A partial list of features:

• Mail-bomb protection - prevents any single client from overloading your server. (See MaxConPerIP, MaxMsgsPerIP, MaxErrorsPerIP in the asmtpd.conf(5) man page.)
• TCP filtering - can modify kernel firewall rules to block TCP SYN packets from overly aggressive clients. (See SMTPFilter in asmtpd.conf(5).)
• Network-level traffic analysis - including collection of TCP SYN fingerprints, heuristic inference of client operating systems, and network route recording. (See CLIENT_SYNFP, CLIENT_SYNOS, CLIENT_NETHOPS, CLIENT_NETPATH, netpath in the avenger(1) man page, the synos(1) man page, and the pf.os(5) man page from OpenBSD.)
• SMTP-level traffic analysis. (See CLIENT_COLONSPACE, CLIENT_HELO, CLIENT_PIPELINING, CLIENT_POST in avenger(1).)
• SMTP callbacks - checks that mail senders can actually receive bounce messages. (See SENDER_BOUNCERES, MAIL_ERROR in avenger(1) man page, ClientTimeout, VrfyDelay, MaxRevClients in asmtpd.conf(5).)
• Per-user and per-user-extension mail scripts - using Bourne shell syntax familiar to many Unix users. (See avenger(1).)
• Per-user mail relay checks - allows users to permit relaying of their own email address from particular sources. (See avenger(1).)
• Virtual domain mapping - maps all mail checks for a domain to a particular local user. (See DomainFile in asmtpd.conf(5).)
• Alias to user mapping - allows filtering for mail aliases to be placed under the control of different users. (See AliasFile in asmtpd.conf(5).)
• RBL support - query real-time black hole lists. (See RBL in asmtpd.conf(5), and rbl in avenger(1).)
• SPF - sender policy framework blocks mail forgeries from domains that publish DNS SPF records. (See the "SPF CONFIGURATION PARAMETERS" section of the asmtpd.conf(5) man page.)
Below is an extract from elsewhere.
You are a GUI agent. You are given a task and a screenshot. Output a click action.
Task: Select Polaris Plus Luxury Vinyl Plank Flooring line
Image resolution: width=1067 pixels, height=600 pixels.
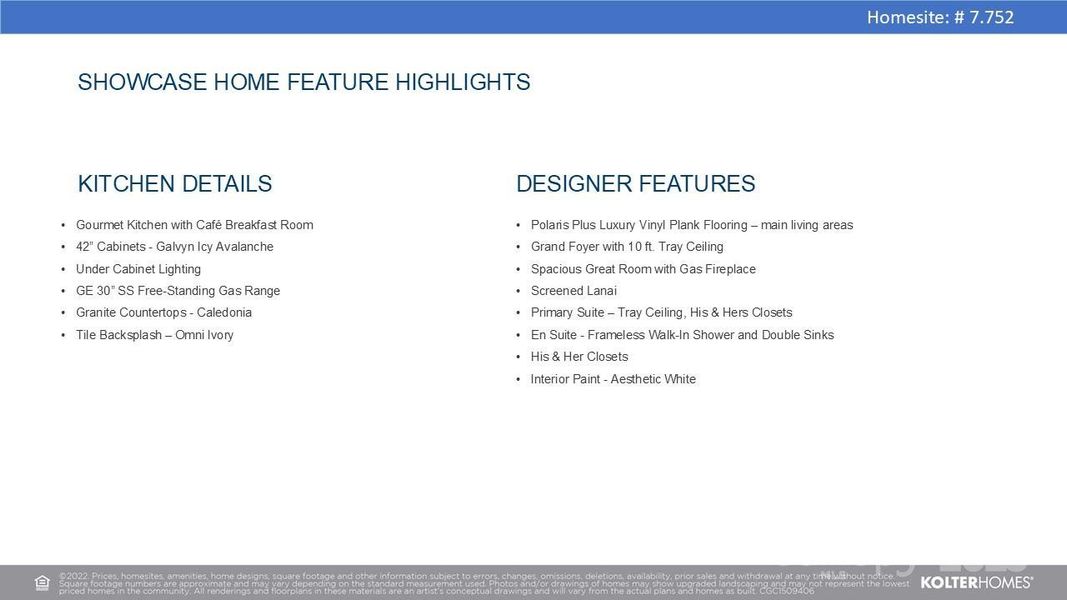691,225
• SPF language queries - scripts can dynamically formulate powerful queries using the SPF language. (See the spf function in avenger(1).)
• Asynchronous DNS queries - for a, mx, ptr, txt records. Scripts can easily issue muitiple concurrent DNS as well as SPF, RBL, and traceroute queries. The setvars command then waits for them all to complete and assigns results to the appropriate variables. (See dns and setvars in avenger(1).)
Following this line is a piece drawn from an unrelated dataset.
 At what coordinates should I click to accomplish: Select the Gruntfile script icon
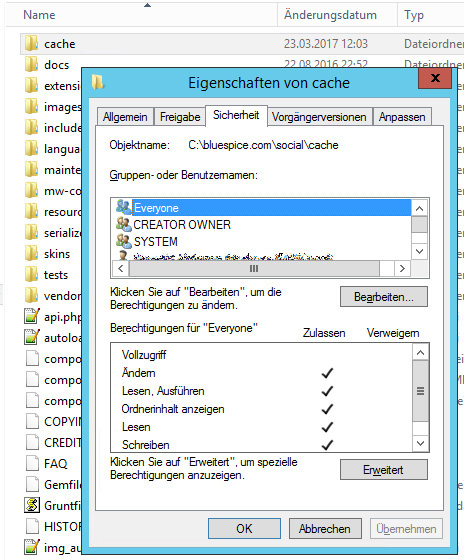[x=32, y=505]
• "Bodytest" support - allows you to run filters like spamassassin and clamscan on the body of a mail message before replying to the final "." of the SMTP DATA command. (See the edinplace(1) man page and the bodytest description in the avenger(1) man page.)
• avenger.local - a local delivery agent supporting qmail-style control over extension addresses. Users can create different extension addresses (e.g., user+list1@host.com, user+list2@host.com) and route the mail differently. Also allows users to create and maintain their own mailing lists. (See the avenger.local(8) man page, and this example sendmail configuration.)
• SMTP STARTTLS support - if OpenSSL is present when Mail Avenger is compiled. (See SSL and related directives in the asmtpd.conf(5) man page.)
• Optional SASL support - with the Cyrus SASL package. (Use the --enable-sasl configure option, and see SASL in the asmtpd.conf(5) man page.)

Mail avenger is MTA-independent. It simply passes messages to a configurable sendmail program, and should therefore be compatible with any MTA that has a sendmail-like mail injection program. It has been tested with both sendmail and qmail, and others have reportedly used it with postfix.

Mail avenger is free software. It runs on Linux, OpenBSD, FreeBSD, and MacOS X, and will likely run with little or no modification on other Unix-like operating systems. Please let us know if you experience any portability problems.